[Saved entries]
* * * * *
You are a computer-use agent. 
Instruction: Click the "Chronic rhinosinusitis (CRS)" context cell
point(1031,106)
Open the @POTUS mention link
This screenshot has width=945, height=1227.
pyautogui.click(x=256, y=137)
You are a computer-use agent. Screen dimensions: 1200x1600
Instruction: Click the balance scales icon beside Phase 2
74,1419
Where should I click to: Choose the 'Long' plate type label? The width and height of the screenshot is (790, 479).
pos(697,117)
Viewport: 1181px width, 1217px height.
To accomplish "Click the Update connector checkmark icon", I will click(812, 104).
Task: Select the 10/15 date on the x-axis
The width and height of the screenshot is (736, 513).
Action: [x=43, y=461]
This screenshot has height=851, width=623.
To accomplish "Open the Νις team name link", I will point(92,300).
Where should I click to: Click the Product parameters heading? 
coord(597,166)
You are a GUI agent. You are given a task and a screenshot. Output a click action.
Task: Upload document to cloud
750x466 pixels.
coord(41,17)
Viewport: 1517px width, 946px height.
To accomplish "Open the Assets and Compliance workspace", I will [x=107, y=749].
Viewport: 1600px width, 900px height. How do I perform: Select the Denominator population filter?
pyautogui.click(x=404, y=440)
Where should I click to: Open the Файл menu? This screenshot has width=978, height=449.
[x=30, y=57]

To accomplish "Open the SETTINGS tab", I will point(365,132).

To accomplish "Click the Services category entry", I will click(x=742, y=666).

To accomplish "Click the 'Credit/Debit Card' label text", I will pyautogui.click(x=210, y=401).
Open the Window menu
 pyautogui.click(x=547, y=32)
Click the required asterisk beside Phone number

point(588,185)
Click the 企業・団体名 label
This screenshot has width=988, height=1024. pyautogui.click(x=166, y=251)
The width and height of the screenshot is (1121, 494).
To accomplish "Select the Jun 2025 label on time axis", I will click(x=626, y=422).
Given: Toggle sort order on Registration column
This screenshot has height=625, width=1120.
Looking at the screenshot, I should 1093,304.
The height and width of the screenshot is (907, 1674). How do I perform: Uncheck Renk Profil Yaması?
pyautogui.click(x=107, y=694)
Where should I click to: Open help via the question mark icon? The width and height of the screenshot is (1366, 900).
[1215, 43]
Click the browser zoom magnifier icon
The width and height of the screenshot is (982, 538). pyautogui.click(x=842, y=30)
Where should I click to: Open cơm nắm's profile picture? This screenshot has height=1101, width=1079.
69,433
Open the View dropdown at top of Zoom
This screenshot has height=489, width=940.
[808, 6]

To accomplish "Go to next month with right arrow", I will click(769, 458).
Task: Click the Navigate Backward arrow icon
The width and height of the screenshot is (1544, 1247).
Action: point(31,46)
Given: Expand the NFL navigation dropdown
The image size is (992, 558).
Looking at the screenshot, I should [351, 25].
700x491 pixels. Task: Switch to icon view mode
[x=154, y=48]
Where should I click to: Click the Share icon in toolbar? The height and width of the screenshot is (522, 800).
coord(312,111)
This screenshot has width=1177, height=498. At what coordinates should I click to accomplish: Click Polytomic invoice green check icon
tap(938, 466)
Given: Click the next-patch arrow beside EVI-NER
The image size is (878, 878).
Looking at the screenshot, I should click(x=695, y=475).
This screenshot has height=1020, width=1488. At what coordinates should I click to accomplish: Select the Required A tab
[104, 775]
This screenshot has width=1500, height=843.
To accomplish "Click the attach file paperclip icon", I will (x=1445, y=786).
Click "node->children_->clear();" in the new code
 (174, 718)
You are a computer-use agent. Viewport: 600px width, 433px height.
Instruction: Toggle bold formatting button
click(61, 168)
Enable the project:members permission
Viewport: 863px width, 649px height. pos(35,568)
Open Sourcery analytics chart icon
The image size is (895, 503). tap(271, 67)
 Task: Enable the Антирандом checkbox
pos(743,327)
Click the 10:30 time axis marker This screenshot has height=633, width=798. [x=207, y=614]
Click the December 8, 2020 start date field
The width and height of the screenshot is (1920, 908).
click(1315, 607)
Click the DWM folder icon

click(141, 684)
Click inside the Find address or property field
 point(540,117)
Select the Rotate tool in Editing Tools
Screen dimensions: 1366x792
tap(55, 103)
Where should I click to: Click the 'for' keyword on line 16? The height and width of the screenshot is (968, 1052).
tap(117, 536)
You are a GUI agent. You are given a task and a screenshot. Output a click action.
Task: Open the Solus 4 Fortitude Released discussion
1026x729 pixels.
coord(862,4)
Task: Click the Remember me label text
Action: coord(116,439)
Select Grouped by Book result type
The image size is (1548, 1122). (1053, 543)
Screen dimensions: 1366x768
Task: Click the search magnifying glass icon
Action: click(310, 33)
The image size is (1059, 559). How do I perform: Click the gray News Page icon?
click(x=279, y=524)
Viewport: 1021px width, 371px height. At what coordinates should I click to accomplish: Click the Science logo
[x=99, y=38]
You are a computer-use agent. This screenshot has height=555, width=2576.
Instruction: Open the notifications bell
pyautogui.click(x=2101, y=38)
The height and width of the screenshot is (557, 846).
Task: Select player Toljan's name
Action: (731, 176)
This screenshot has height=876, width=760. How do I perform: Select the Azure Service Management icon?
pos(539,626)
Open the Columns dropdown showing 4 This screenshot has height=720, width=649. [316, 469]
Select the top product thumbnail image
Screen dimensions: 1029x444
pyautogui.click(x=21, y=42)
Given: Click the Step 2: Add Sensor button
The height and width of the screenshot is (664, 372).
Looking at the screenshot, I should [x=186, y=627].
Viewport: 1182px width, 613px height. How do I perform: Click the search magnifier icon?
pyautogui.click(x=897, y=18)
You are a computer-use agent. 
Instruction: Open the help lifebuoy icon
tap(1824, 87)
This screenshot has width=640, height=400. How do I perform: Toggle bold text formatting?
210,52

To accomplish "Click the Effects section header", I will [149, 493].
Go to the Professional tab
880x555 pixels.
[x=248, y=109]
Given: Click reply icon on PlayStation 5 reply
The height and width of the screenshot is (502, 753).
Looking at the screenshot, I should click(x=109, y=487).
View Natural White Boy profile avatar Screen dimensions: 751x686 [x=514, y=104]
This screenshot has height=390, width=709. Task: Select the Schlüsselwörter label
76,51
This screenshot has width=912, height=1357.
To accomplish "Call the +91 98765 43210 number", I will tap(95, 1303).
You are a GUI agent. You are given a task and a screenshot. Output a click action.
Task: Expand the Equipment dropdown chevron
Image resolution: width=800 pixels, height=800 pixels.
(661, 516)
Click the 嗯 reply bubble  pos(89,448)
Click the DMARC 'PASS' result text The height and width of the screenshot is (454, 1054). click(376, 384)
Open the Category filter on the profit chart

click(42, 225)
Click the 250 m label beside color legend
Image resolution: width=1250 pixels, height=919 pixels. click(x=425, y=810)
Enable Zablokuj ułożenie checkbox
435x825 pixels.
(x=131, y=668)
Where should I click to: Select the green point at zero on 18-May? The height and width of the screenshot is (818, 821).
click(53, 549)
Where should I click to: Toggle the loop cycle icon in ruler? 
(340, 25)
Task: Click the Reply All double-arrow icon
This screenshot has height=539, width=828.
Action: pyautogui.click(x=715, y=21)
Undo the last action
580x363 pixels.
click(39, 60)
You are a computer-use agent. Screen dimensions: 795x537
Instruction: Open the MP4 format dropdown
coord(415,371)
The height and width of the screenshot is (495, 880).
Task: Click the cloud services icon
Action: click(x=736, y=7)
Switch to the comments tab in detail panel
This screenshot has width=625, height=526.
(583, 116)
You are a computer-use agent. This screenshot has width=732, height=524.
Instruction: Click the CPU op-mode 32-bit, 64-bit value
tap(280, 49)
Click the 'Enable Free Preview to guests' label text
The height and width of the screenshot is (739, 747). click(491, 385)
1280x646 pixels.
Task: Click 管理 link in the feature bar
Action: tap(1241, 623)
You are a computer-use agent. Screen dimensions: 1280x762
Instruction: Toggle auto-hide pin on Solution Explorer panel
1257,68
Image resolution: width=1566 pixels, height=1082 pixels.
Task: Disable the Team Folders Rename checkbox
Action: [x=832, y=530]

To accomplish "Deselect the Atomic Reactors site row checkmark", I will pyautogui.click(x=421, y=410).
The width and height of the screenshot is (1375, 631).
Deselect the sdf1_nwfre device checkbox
* * * * *
The entries above hold a line with "You are a computer-use agent. Screen dimensions: 795x537" and a later line with "You are a computer-use agent. Screen dimensions: 1280x762". Write out exactly those lines and all lines between, nothing more.

You are a computer-use agent. Screen dimensions: 795x537
Instruction: Open the MP4 format dropdown
coord(415,371)
The height and width of the screenshot is (495, 880).
Task: Click the cloud services icon
Action: click(x=736, y=7)
Switch to the comments tab in detail panel
This screenshot has width=625, height=526.
(583, 116)
You are a computer-use agent. This screenshot has width=732, height=524.
Instruction: Click the CPU op-mode 32-bit, 64-bit value
tap(280, 49)
Click the 'Enable Free Preview to guests' label text
The height and width of the screenshot is (739, 747). click(491, 385)
1280x646 pixels.
Task: Click 管理 link in the feature bar
Action: tap(1241, 623)
You are a computer-use agent. Screen dimensions: 1280x762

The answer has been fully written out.